Cognitivism in Practice

The cognitive theory and the instructional process is composed of similar things. I particularly enjoyed the lesson this week on how technology come into play with both. I am always looking for things that will "trigger" my students and help them learn. Concept mapping tools such as graph organizers are a great tool that I simply could not live without. When I start having my students to write, it is important for them to know what they want to write about and how to pull the information they need to write an effective paper. When they choose their main topic, then they can build to that topic and as an end result have a great paper.

I also enjoyed the math lesson with the teacher using excel to teach her students about finding the solutions and not getting bogged down with all the data. I do feel that it is important for students to know how to derive at the answer without the help of the computer, but we start teaching them how to use a calculator to check their answers, this is just a more complete method for students to focus in and really learn the lesson not get lost in the data.

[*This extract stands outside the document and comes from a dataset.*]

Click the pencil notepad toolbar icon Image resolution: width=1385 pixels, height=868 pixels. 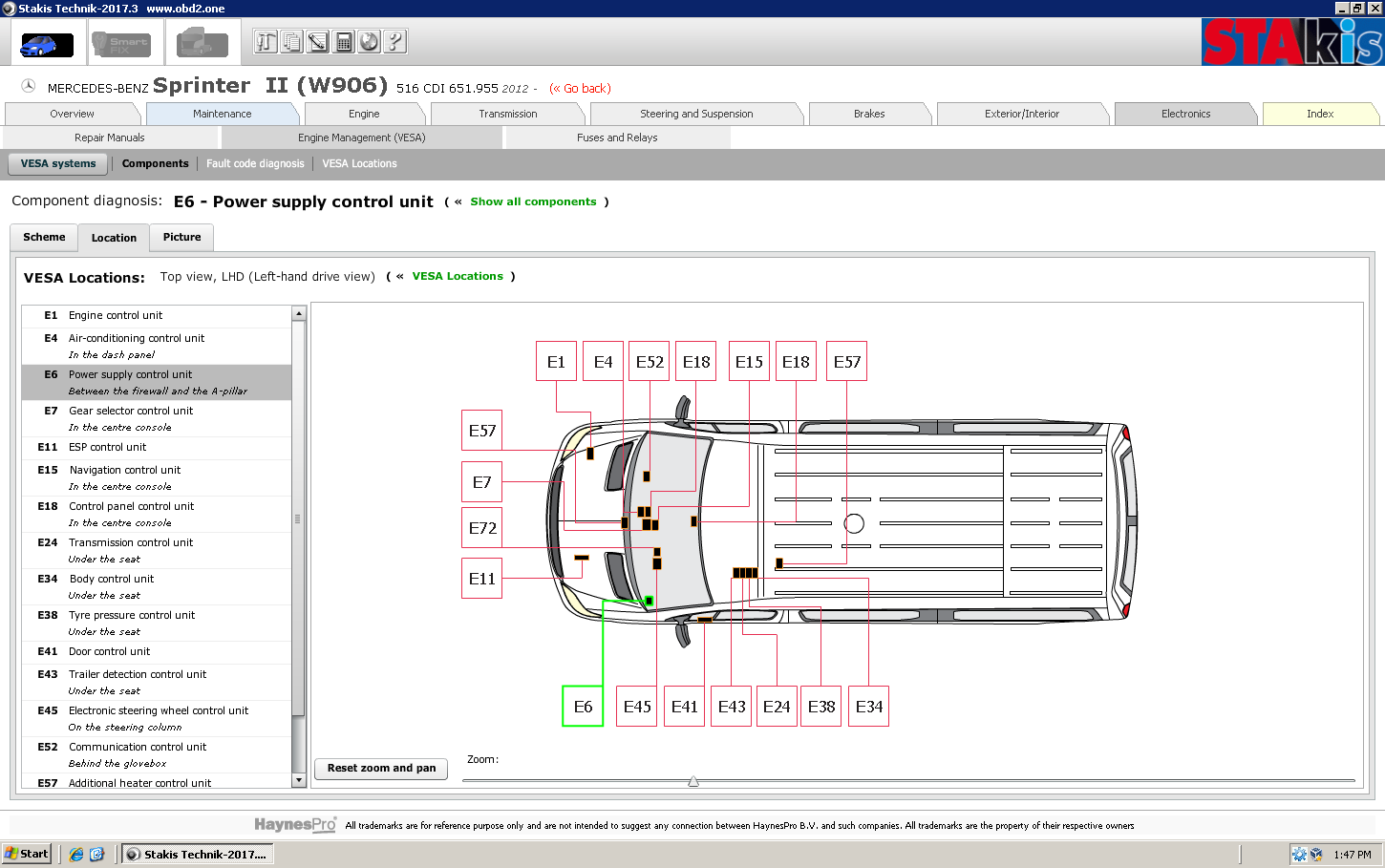[317, 42]
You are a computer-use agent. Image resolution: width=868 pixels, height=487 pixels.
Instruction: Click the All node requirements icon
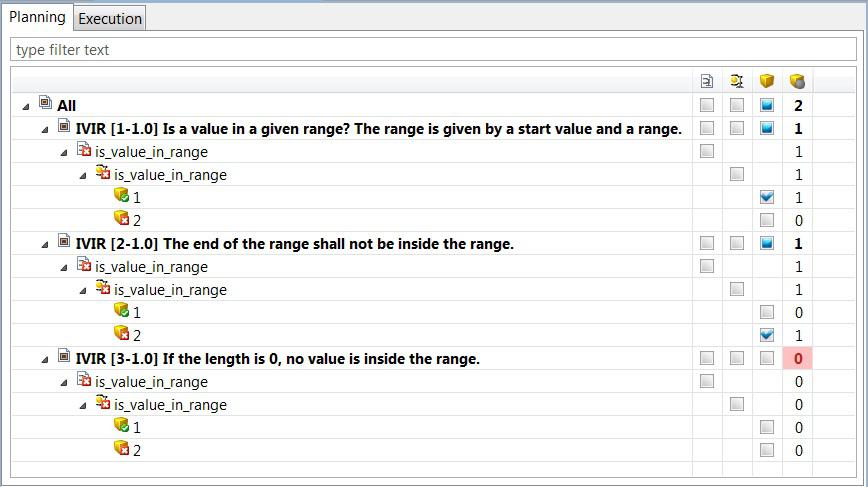(x=45, y=102)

There are many other ways that the cognitive theory is used in instructional practice....great teachers pull as much into their lessons as possible!


  1. Graphic organizers are a great way for students to plan out a more effective paper. Unlike a simple outline, it functions more like the human brain functions, which is like a network of information. My school has been using this program called "thinking maps." These are graphic organizers that have a designated map for a certain thinking function. You should check it out at . There are eight maps for eight thinking processes.

  2. I agree with you that great teachers pull as much as they can into their lessons. Variety helps us reach more students than teaching the same way all the time. Hmmm... was Gardner up to something?

    The French students I teach are at a beginners' level, yet, a concept map can help them create sentences in French. We could, as a class, create a map with various nouns, adjectives, and verbs related to a specific theme. Students could then use the concept map to create their own sentences. Thank you for mentioning this idea in your blog.

    Nancy C.

  3. Stephanie,
    Fifth graders are great to really incorporate graghic organizers in to the classroom. In reading stories are getting more complex and in Science and history more facts are being thrown ath them. Keeping everything organized and accessable is a great skill to teach students this age. Hopefull by the time they get up to me at the high school these are tools that are already embedded in students.

  4. Nancy,
    I couldn't agree with you is so important to teach these skills early so that when they get to high school they can utilize these skills instead of having to be taught these skills first!